I already miss the gym, which I had decided to forgo three days ago—machines close together, all that sweat. There's always chit chat at the gym and I missed that most of all. As a free lancer who works from home, micro-connections refuel me and are essential to my well being. Now everyone gets to work from home, so there's solace in that, I suppose, because we are in this together; we are not alone. Not surprisingly, I've been on the phone a lot as even conversations with my husband do not replace the daily conversations I so enjoy. Even worse, I do not get out to teach; all my workshops have been cancelled. And meeting friends for a meal or a coffee or a drink is not possible. No gatherings, no hugging. We must attend to this psychological and sensory deprivation and find ways of assuaging its effects. More voice than email or text, I'd say, more phone calls than posts on social media. Staying in touch means literally—staying in touch.


For every writer external and internal landscapes are interconnected. Like musicians, visual artists, and actors, we are blessed—or afflicted—with heightened sensitivity and have to take special care during historic, life-changing events. True, they can become an inspiration also, so we must keep working in some way or, at the very least, document our experience of the surreal world we are now living in.


Shortly after 9/11 a reporter from the LA Times called to ask me how long it would take for that atrocity to find its way into literary endeavors. The odd thing was, it already had. I was teaching at Gotham Writers Workshop and NYU at the time and writing fiction, nonfiction and poetry nonstop for all the spoken word events around town. This work was raw, most of it non-publishable, yet some have been collected into anthologies as "testimony." Even that kind of in-the-moment writing is valuable, both as writing practice, and as documentation for the historians who will write about our era in the decades to come.

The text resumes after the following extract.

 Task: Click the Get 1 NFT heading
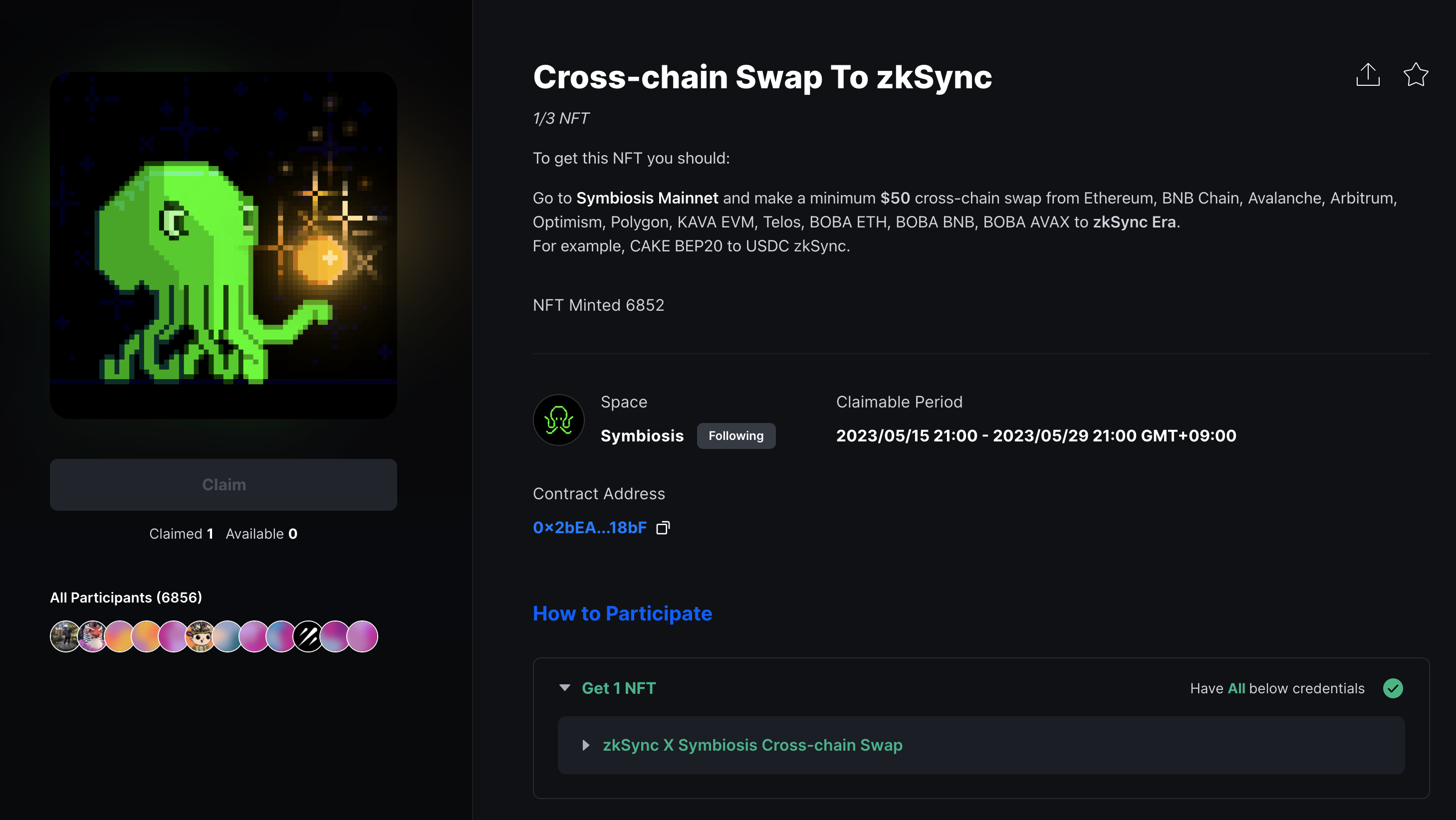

We live but an instant on the timeline of history, one reason why our fascination with what is old and preserved never wanes. Walking Huguenot St., the 17th and 18th century landmarked buildings stir conversation and many questions. The Lenape settlement in New Paltz dates back more than 5,000 years; we walk their sacred land. Imagine an epidemic at that time, I said to my husband as we sat on a moss-covered bench in front of the Dutch Reformed Church. Many illnesses were untreatable, many deadly. The indigenous population suffered most grievously when the European settlers arrived; they were decimated by pathogens previously unknown in their world. And though there are many Huguenot descended families still living in New Paltz, there are no indigenous people anywhere nearby. The remnants of their bands migrated west and north, joining other tribes for survival.


A few months ago I spoke to one of the curators at Historic Huguenot Street about new findings, not just skeletons and burial sites, but adult-sized cradles found in the houses. The sick and dying were laid in them and rocked gently, she told me, usually by slaves.